**Directive:**
Can you write out the lines below word for word, without the pictures?

_ _ _

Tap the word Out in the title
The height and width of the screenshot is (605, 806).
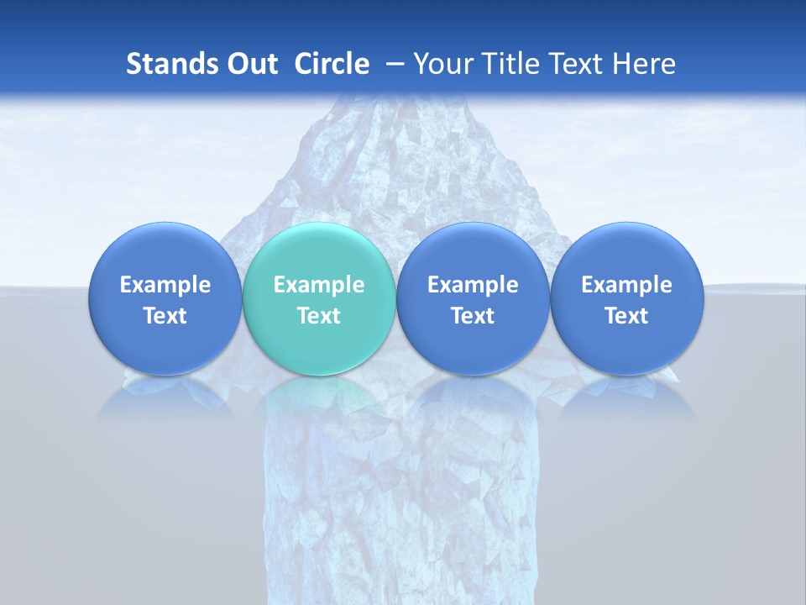click(250, 64)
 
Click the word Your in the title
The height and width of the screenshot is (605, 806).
click(441, 64)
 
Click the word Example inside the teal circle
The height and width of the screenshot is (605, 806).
click(319, 285)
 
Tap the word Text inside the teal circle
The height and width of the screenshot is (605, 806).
click(319, 316)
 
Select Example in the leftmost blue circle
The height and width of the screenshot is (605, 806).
click(165, 285)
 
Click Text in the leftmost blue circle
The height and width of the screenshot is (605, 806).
click(165, 316)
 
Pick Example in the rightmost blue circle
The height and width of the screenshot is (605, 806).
click(626, 285)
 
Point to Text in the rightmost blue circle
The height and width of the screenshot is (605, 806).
click(626, 316)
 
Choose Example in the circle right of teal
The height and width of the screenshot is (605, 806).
click(473, 285)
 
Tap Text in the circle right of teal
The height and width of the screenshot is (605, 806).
click(473, 316)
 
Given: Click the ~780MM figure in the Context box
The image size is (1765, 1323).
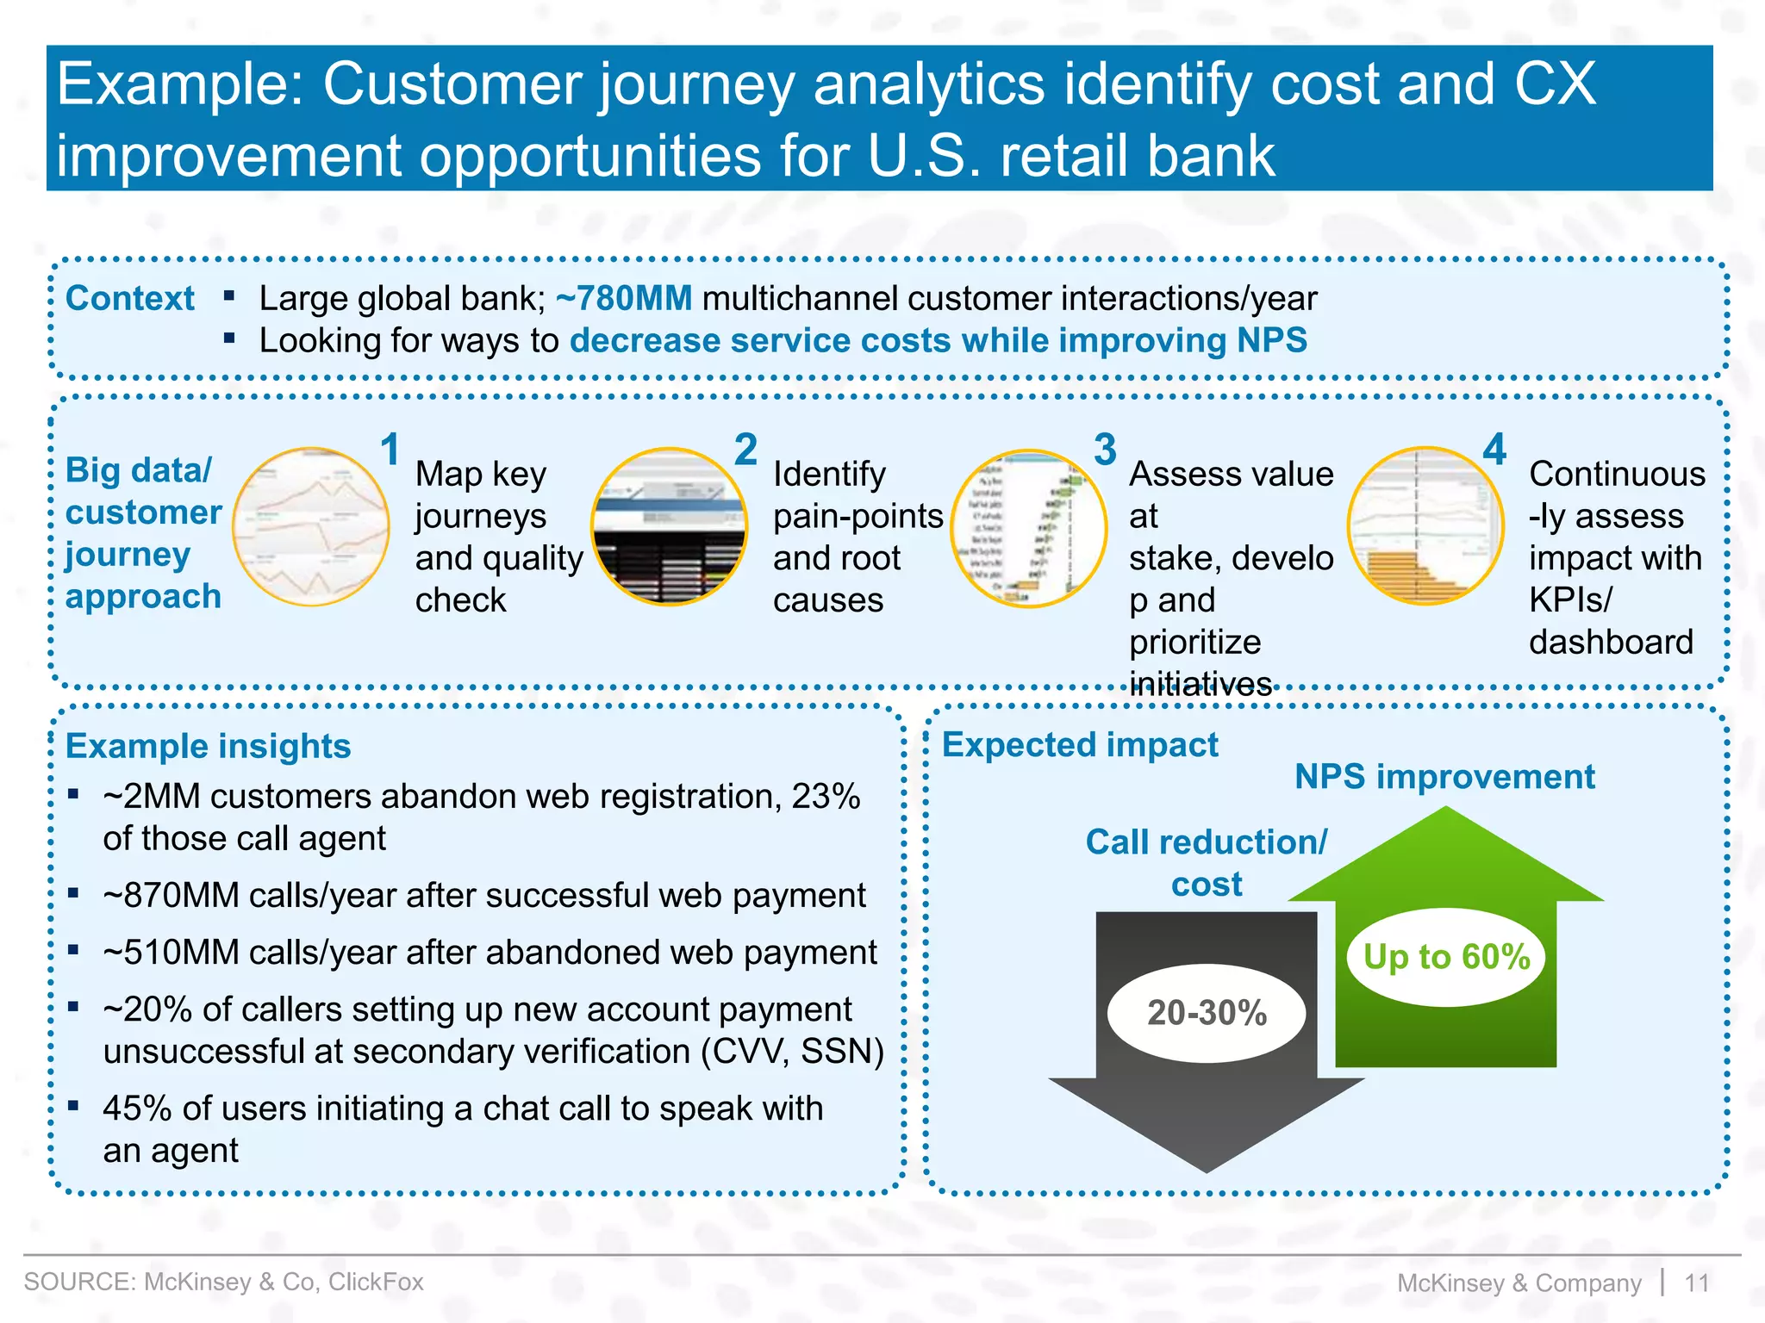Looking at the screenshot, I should point(624,299).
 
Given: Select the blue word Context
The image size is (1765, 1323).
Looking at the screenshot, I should point(130,299).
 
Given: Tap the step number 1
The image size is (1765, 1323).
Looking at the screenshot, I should point(390,450).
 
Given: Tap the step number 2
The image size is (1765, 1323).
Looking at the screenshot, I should point(745,450).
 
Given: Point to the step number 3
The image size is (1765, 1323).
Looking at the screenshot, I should point(1105,450).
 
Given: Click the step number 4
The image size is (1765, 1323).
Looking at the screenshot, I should point(1494,450).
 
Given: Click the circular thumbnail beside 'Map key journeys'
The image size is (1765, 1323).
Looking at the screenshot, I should point(311,526).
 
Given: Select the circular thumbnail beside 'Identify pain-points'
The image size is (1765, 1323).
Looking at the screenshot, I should point(670,526).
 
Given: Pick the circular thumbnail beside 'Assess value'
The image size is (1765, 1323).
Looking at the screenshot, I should point(1028,528).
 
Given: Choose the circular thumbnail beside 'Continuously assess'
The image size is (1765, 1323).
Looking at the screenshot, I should point(1425,525).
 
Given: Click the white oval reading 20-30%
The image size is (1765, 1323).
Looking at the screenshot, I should point(1207,1013).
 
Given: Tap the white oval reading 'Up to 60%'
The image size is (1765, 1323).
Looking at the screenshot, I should point(1447,957).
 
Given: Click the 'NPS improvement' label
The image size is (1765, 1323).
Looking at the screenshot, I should point(1444,777).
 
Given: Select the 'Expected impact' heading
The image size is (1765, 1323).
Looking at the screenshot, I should point(1080,745).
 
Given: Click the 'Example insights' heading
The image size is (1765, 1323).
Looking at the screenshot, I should point(209,746).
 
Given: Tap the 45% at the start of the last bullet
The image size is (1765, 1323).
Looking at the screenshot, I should point(137,1109).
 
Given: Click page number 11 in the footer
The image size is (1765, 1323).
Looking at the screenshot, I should point(1696,1283).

_ _ _

**Full output:**
Tap the word Out in the title
The height and width of the screenshot is (605, 806).
click(250, 64)
 
Click the word Your in the title
The height and width of the screenshot is (605, 806).
click(441, 64)
 
Click the word Example inside the teal circle
The height and width of the screenshot is (605, 806).
click(319, 285)
 
Tap the word Text inside the teal circle
The height and width of the screenshot is (605, 806).
click(319, 316)
 
Select Example in the leftmost blue circle
The height and width of the screenshot is (605, 806).
click(165, 285)
 
Click Text in the leftmost blue circle
The height and width of the screenshot is (605, 806).
click(165, 316)
 
Pick Example in the rightmost blue circle
The height and width of the screenshot is (605, 806).
click(626, 285)
 
Point to Text in the rightmost blue circle
The height and width of the screenshot is (605, 806).
click(626, 316)
 
Choose Example in the circle right of teal
The height and width of the screenshot is (605, 806).
click(473, 285)
 
Tap Text in the circle right of teal
The height and width of the screenshot is (605, 806).
click(473, 316)
 
Given: Click the ~780MM figure in the Context box
The image size is (1765, 1323).
Looking at the screenshot, I should point(624,299).
 
Given: Select the blue word Context
The image size is (1765, 1323).
Looking at the screenshot, I should point(130,299).
 
Given: Tap the step number 1
The image size is (1765, 1323).
Looking at the screenshot, I should point(390,450).
 
Given: Tap the step number 2
The image size is (1765, 1323).
Looking at the screenshot, I should point(745,450).
 
Given: Point to the step number 3
The image size is (1765, 1323).
Looking at the screenshot, I should point(1105,450).
 
Given: Click the step number 4
The image size is (1765, 1323).
Looking at the screenshot, I should point(1494,450).
 
Given: Click the circular thumbnail beside 'Map key journeys'
The image size is (1765, 1323).
Looking at the screenshot, I should point(311,526).
 
Given: Select the circular thumbnail beside 'Identify pain-points'
The image size is (1765, 1323).
Looking at the screenshot, I should point(670,526).
 
Given: Pick the circular thumbnail beside 'Assess value'
The image size is (1765, 1323).
Looking at the screenshot, I should point(1028,528).
 
Given: Choose the circular thumbnail beside 'Continuously assess'
The image size is (1765, 1323).
Looking at the screenshot, I should point(1425,525).
 
Given: Click the white oval reading 20-30%
The image size is (1765, 1323).
Looking at the screenshot, I should point(1207,1013).
 
Given: Tap the white oval reading 'Up to 60%'
The image size is (1765, 1323).
Looking at the screenshot, I should point(1447,957).
 
Given: Click the 'NPS improvement' label
The image size is (1765, 1323).
Looking at the screenshot, I should point(1444,777).
 
Given: Select the 'Expected impact' heading
The image size is (1765, 1323).
Looking at the screenshot, I should point(1080,745).
 
Given: Click the 'Example insights' heading
The image size is (1765, 1323).
Looking at the screenshot, I should point(209,746).
 
Given: Tap the 45% at the start of the last bullet
The image size is (1765, 1323).
Looking at the screenshot, I should point(137,1109).
 
Given: Click page number 11 in the footer
The image size is (1765, 1323).
Looking at the screenshot, I should point(1696,1283).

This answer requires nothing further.